-- start Exercise material --

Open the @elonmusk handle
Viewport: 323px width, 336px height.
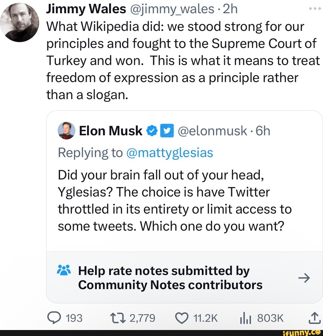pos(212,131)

-- end Exercise material --
-- start Exercise material --

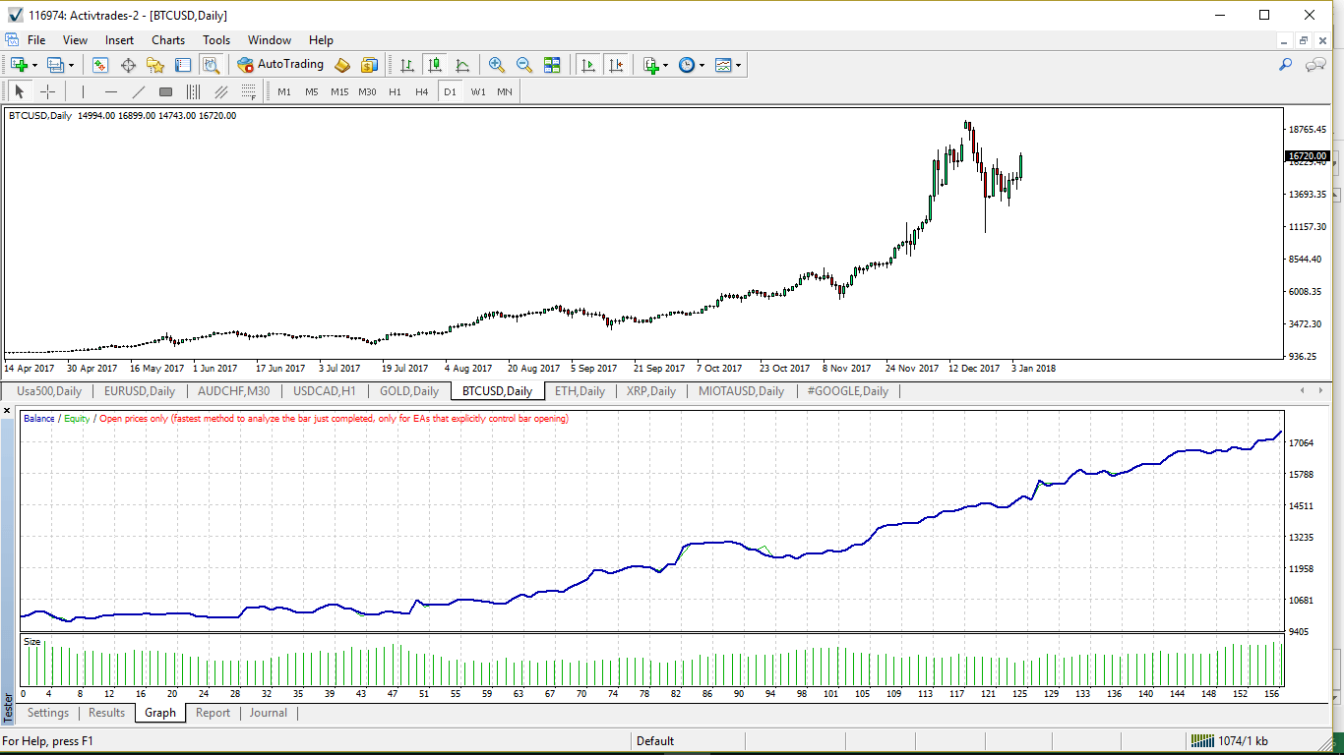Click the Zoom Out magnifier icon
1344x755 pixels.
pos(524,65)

-- end Exercise material --

- [Problem details]
Recast the lines from the one containing "Open the @elonmusk handle" through the one containing "pos(212,131)" as a Markdown table with the columns Num and Text, numbering each line and leaving out blank lines. Omit the pictures from the table.

- [Complete answer]
| Num | Text |
|---|---|
| 1 | Open the @elonmusk handle |
| 2 | Viewport: 323px width, 336px height. |
| 3 | pos(212,131) |